■ **What you will do**:
Can you render everything in the data below, from the line containing "Click the Command" down to and including the line containing "The width and", as a numbered list with blank lines left out?

■ **The data**:

###

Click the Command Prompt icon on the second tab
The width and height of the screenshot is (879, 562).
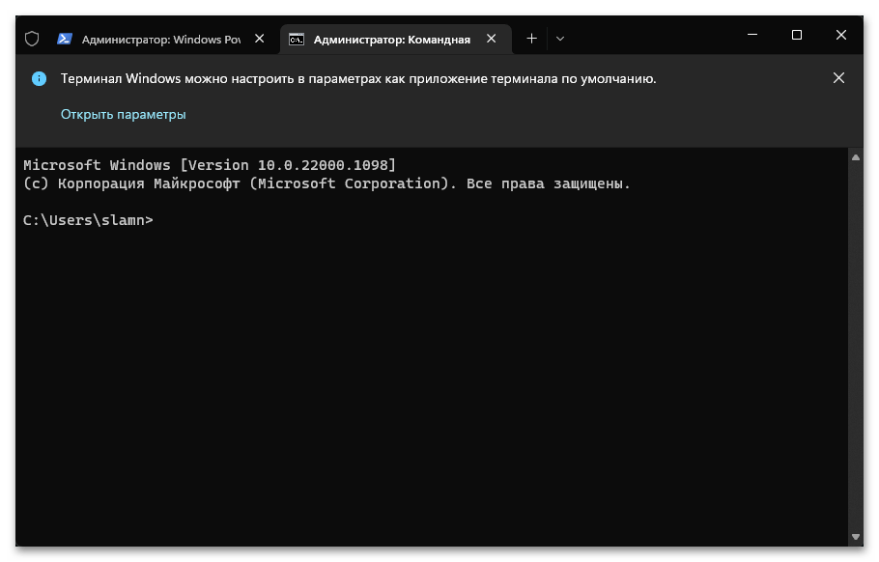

###

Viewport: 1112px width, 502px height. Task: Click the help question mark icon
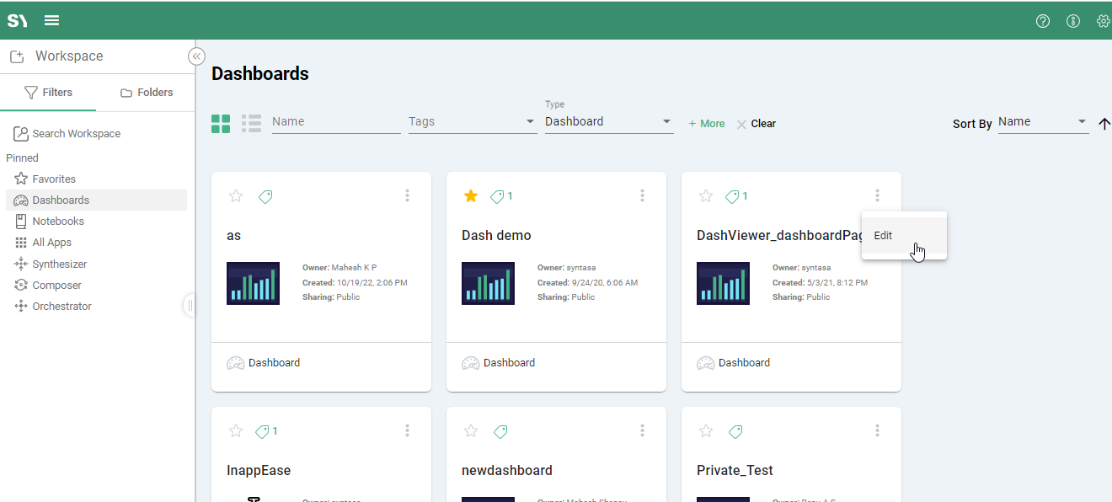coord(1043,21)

###

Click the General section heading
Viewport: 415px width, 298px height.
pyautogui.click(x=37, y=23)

###

■ **Task answer**:
1. Click the Command Prompt icon on the second tab
2. The width and height of the screenshot is (879, 562).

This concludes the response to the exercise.